Frazee remains on Paul’s campaign staff as national youth coordinator. He’s transitioning Students for Paul—with 500 chapters across all 50 states—into something the Right has not had in nearly 30 years: a nationwide organization of young conservatives and libertarians. What Young Americans for Freedom was to Goldwater and Reagan, Frazee hopes his group, Young Americans for Liberty, will be to future Ron Paul Republicans.


“Its mission is winning on principle,” Frazee says of YAL. “I like to see it as a kind of a variation on the Leadership Institute mission to identify, train, and place conservatives in media, public policy, and government—training and placing right-wing libertarians and learning how to win on principle, taking the Leadership Institute and putting more of an ideological bent on it.” As Frazee explains, the Leadership Institute—Republican activist Morton Blackwell’s organization, where Frazee once worked as deputy national field director—is a 501(c)(3) nonprofit that cannot turn anyone away from its programs or endorse candidates or legislation.


YAL will have a 501(c)(4) component: supporting and opposing candidates will be very much part of its mission, and it won’t necessarily be open to everyone. “It will be restrictive in the sense that it will be identified with some philosophy,” Frazee says. The group’s activities are planned to be “kind of a take off of the tradition of Young Americans for Freedom, in terms of the amount of activism and youth organization. But at the same time it’s very different from Young Americans for Freedom, too, because of its issues and its philosophy”—which will parallel the ideas of Ron Paul.


Frazee has a mailing list of over 31,000 students, and he’s administrator of a Paul group on Facebook with over 62,500 members. Paul’s personal support for the project means that Frazee should have little trouble raising money. Already he has drawn up plans for a national student conference this summer. “From the interest we’ve had this far, I’m pretty confident we can have at least the low end [attendance] of 250 students, and maybe 500 at the high end.” Once the group is established, Frazee plans to target states “where there’s actually a possibility that a libertarian Republican can win, building up the chapters around there, as well as in some of the key states where we already have strong Students for Ron Paul chapters, and also key states like New Hampshire, where we already have a libertarian mindset.”

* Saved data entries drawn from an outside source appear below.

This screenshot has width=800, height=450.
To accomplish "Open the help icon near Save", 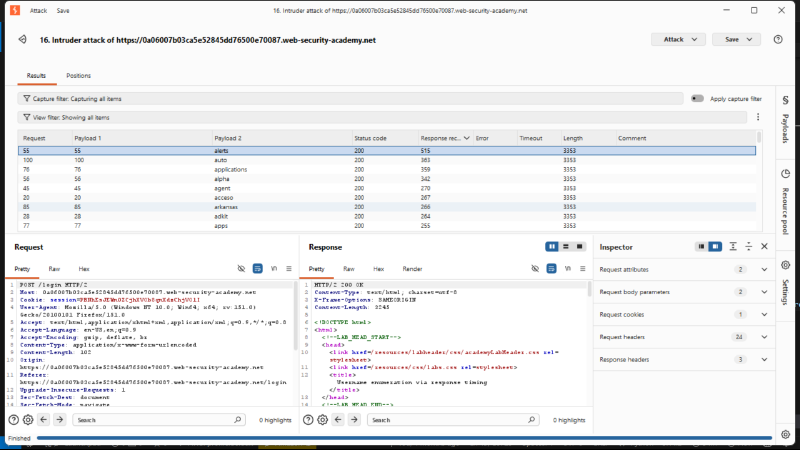I will pos(778,39).
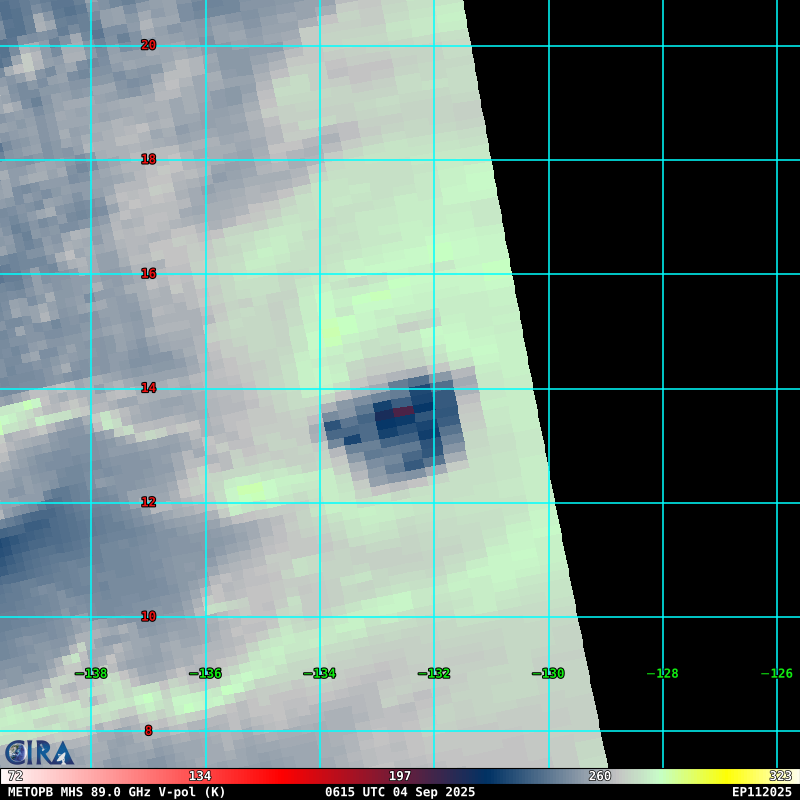Click the 16 latitude label
800x800 pixels.
tap(148, 273)
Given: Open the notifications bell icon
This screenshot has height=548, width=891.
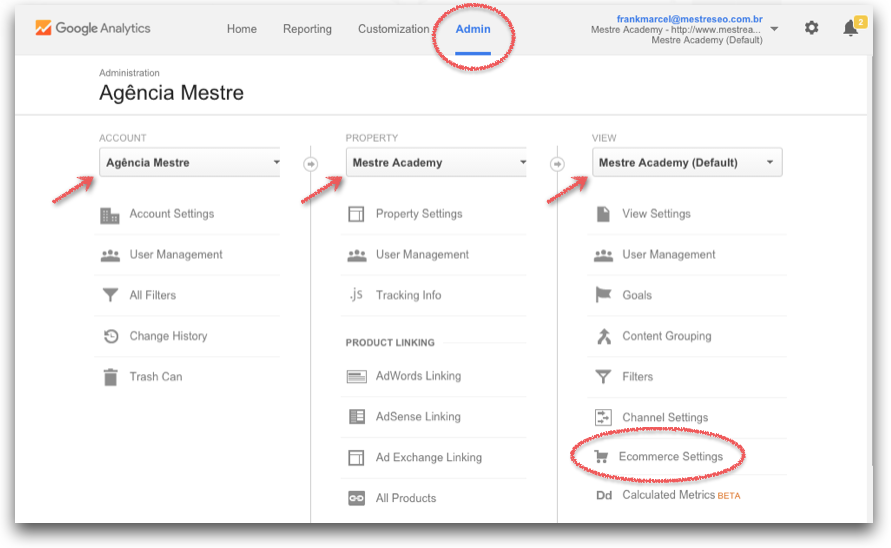Looking at the screenshot, I should [850, 28].
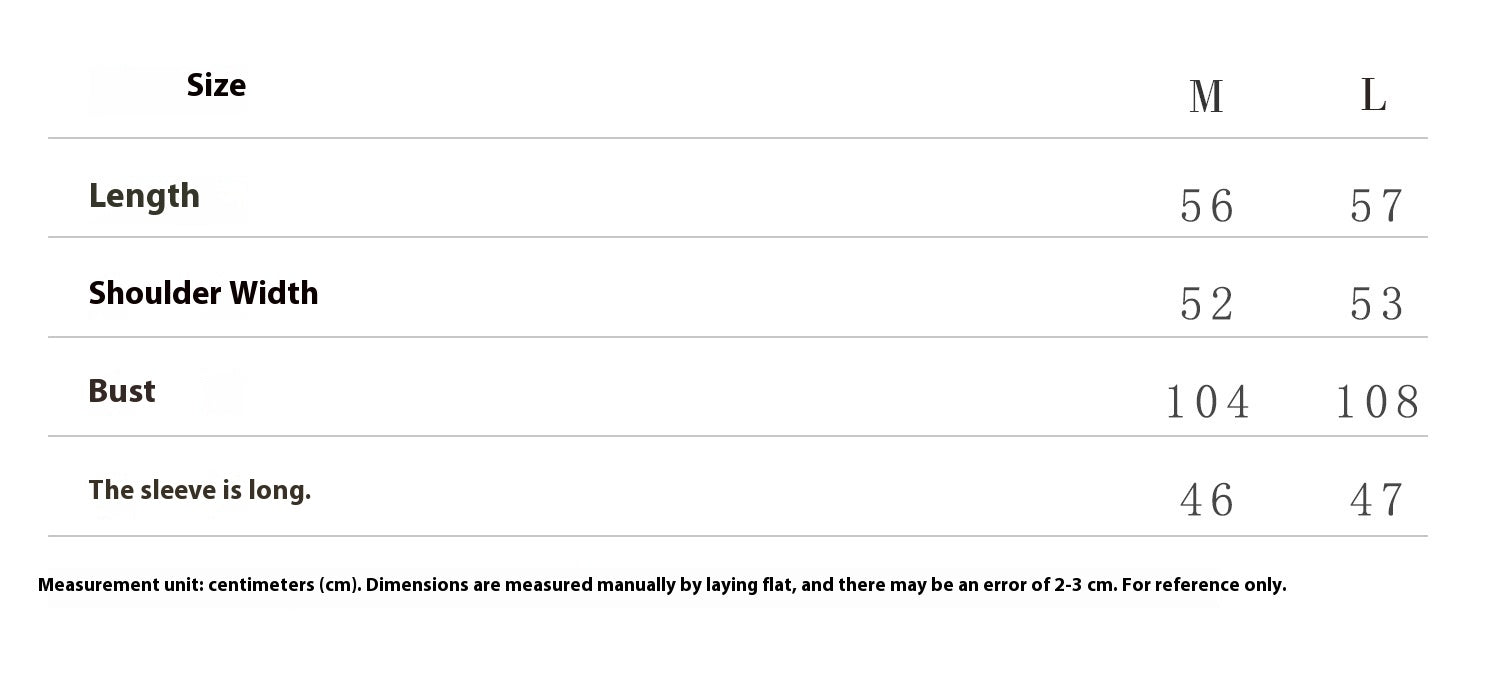Viewport: 1500px width, 685px height.
Task: Click "The sleeve is long." row label
Action: [199, 490]
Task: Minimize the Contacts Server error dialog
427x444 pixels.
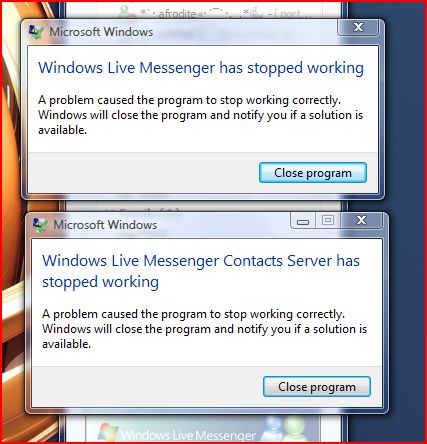Action: point(303,221)
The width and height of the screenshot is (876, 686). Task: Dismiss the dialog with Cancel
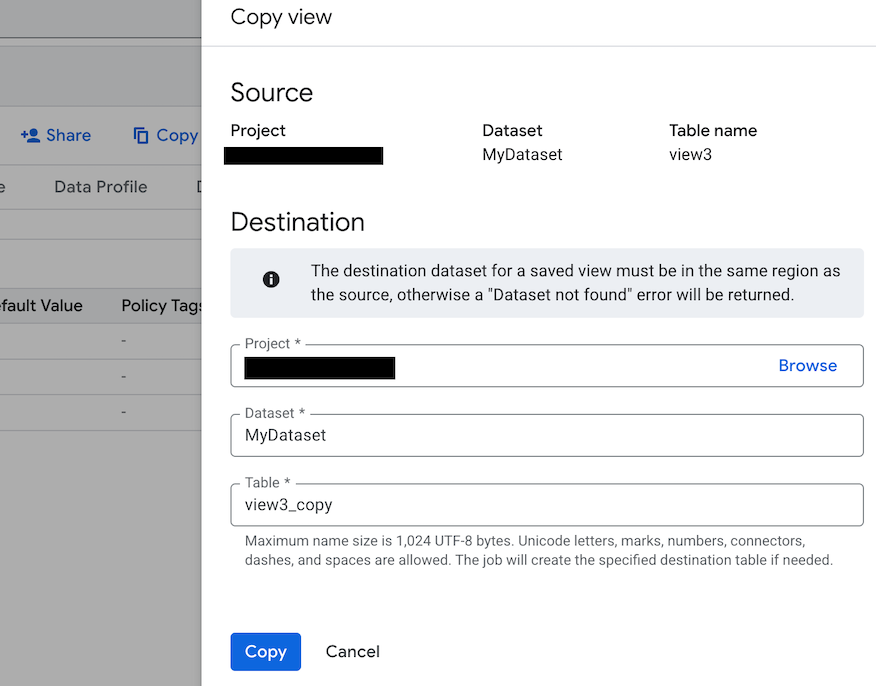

With only the College Republicans and College Libertarians to compete with—both of them limited by their status as party auxiliaries—Young Americans for Liberty has the potential to reshape the youth politics of the Right. And as part of a panoply of institutions arising out of the Paul campaign, YAL could be even more influential.


What other institutions might emerge from the Paul revolution remains unclear. Not everyone associated with the movement is confident of its future: “People are running in different directions,” says one former staffer, “Unless there’s some sort of centralized apparatus to continue to feed them the message, I don’t think that a lot of [Paul supporters] are going to be the kind of people to stay in it. The young, or the ones who don’t have as much to contribute, are going to be the ones who stick around.”

In the near term, at least, there is a vehicle for Ron Paul’s message—his new book, The Revolution: A Manifesto. Unlike his previous books, which were compilations of speeches and essays, this one is an organic whole, a cohesive portrait of Paul’s philosophy. “The revolution my supporters refer to will persist long after my retirement from politics,” he writes. “Here is my effort to give them a long-term manifesto based on ideas, and perhaps some short-term marching orders.” “Reading orders” might be more accurate—The Revolution ends with a list of 48 recommended books. The list won’t win any elections. But it may form a few maturing minds.